■ A tarefa: No texto sobre a mostra Desenho Encravado, qual era a profissão de Domingo Gómez Rabassa?

■ Trecho fornecido:

Desenho Encravado

No início, esta foi uma mostra concebida como uma homenagem póstuma à memória do meu pai, Domingo Gómez Rabassa. Deixei de vê-lo nos últimos 16 anos da sua vida. Morreu no além-mar, em uma ilha à qual nunca retornei. Desconheço ainda se voltarei a visitá-la, pois moro no Brasil há mais de duas décadas em uma espécie de exercício do exílio como auto-imposição. 

Papai era uma pessoa singela, eletricista-enrolador de profissão, com um grande sentido da ética e da disciplina no dia-a-dia. Foi ele quem teve a ideia de me levar a realizar o exame de ingresso na escola de artes San Alejandro, em 1969, em uma época na qual eu apenas gostava de copiar os desenhos dos quadrinhos nos cadernos da escola para desespero das professoras da sexta-série. Contudo, ele enxergou em mim o cerne daquilo que lapidaria a minha vida até hoje, me encaminhando para o campo das artes. Nos vimos a derradeira vez em 1996, quando foi nos visitar em Brasília. A época eu trabalhava como professor-visitante na UnB e pudemos fazer uma viagem de fusca a uma reserva ecológica florestal, perto de Pirenópolis, em Goiás. Um mínimo, porém, simbólico pedaço do mato originário do cerrado. Naquele lugar materializamos um sonho antigo, ou melhor, uma fantasia, visitarmos juntos a floresta. Quando criança ele sempre prometera que iria me levar até ali. Conjunções e fatos do devir, eu que acabei levando meu pai à floresta.

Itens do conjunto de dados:
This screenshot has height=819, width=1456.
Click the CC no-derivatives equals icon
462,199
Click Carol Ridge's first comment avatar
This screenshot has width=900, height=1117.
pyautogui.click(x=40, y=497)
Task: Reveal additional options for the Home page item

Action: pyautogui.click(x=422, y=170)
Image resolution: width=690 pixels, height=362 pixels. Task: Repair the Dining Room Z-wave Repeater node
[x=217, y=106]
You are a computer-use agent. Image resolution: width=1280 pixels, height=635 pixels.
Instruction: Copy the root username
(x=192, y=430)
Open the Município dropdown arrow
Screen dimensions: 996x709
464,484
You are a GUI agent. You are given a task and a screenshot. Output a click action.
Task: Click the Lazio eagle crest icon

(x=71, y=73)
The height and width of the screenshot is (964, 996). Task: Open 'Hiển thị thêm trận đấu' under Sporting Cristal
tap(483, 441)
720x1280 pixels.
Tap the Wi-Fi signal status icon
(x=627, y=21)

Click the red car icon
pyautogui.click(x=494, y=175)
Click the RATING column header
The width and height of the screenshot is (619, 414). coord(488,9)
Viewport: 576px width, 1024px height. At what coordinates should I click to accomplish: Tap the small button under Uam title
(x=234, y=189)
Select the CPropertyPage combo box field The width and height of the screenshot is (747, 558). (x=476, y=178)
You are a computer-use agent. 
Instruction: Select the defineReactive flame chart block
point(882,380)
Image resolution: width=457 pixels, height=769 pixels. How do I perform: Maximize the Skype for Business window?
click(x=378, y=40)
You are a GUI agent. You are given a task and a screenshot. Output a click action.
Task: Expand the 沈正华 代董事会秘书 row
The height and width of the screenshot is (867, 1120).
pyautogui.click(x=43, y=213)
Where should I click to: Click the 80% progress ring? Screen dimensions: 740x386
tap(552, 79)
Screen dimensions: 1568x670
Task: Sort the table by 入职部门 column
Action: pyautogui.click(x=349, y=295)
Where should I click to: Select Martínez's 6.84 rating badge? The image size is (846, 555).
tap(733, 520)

■ Área de resposta: Eletricista-enrolador.